- REQUIREMENT -
Where an entry holds an image, skip the image but reproduce the rest word for word.

[Stored data entries]

*** Begin section ***

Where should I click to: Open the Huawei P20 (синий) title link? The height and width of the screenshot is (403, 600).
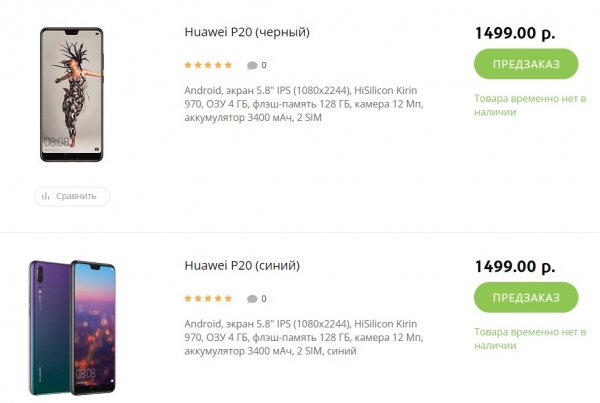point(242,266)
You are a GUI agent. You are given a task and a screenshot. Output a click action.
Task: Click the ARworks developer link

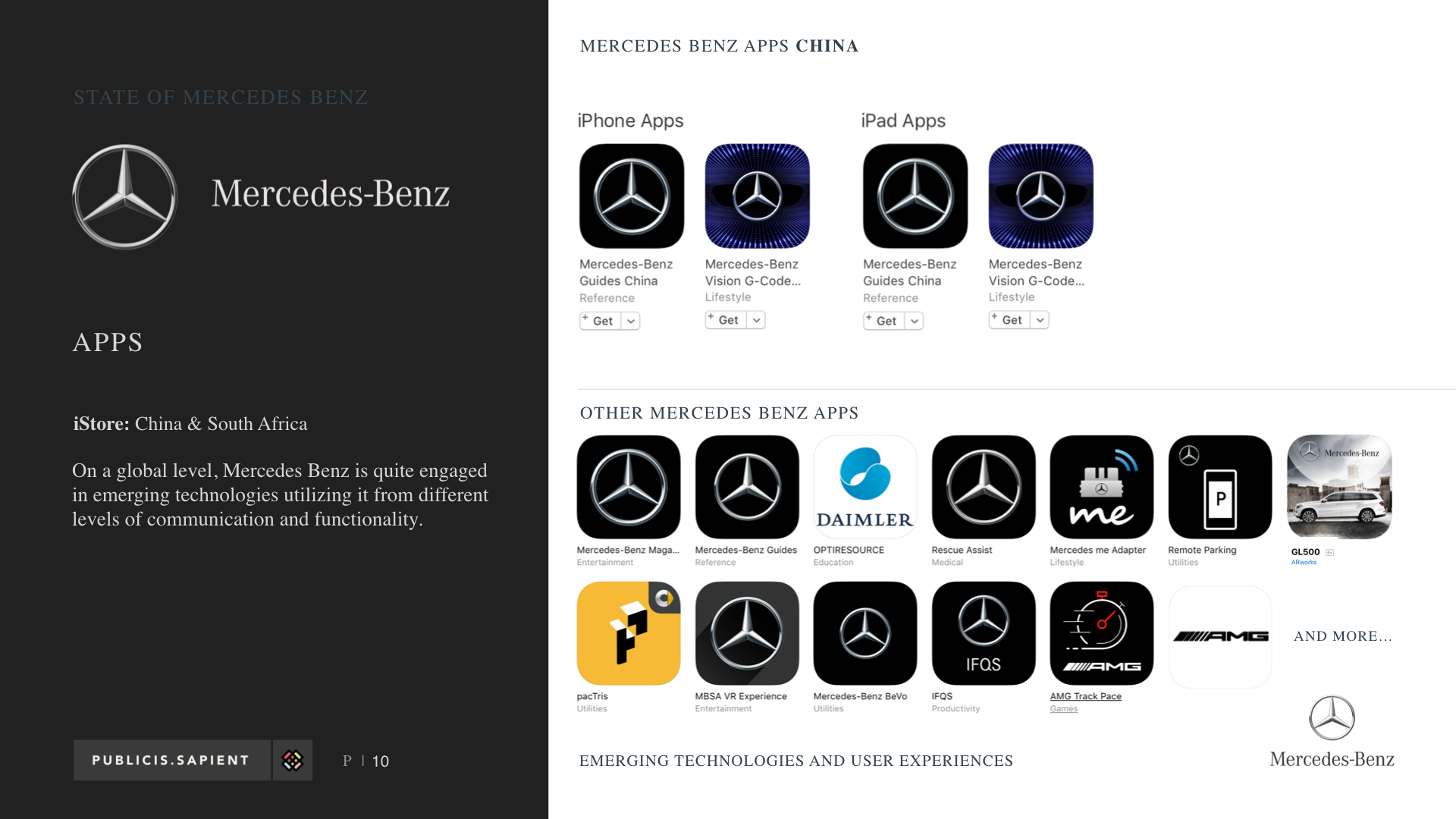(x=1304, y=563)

*** End section ***

- PROBLEM SOLUTION -
Where should I click to: Open the Huawei P20 (синий) title link? The height and width of the screenshot is (403, 600).
point(242,266)
You are a GUI agent. You are given a task and a screenshot. Output a click action.
Task: Click the ARworks developer link

(x=1304, y=563)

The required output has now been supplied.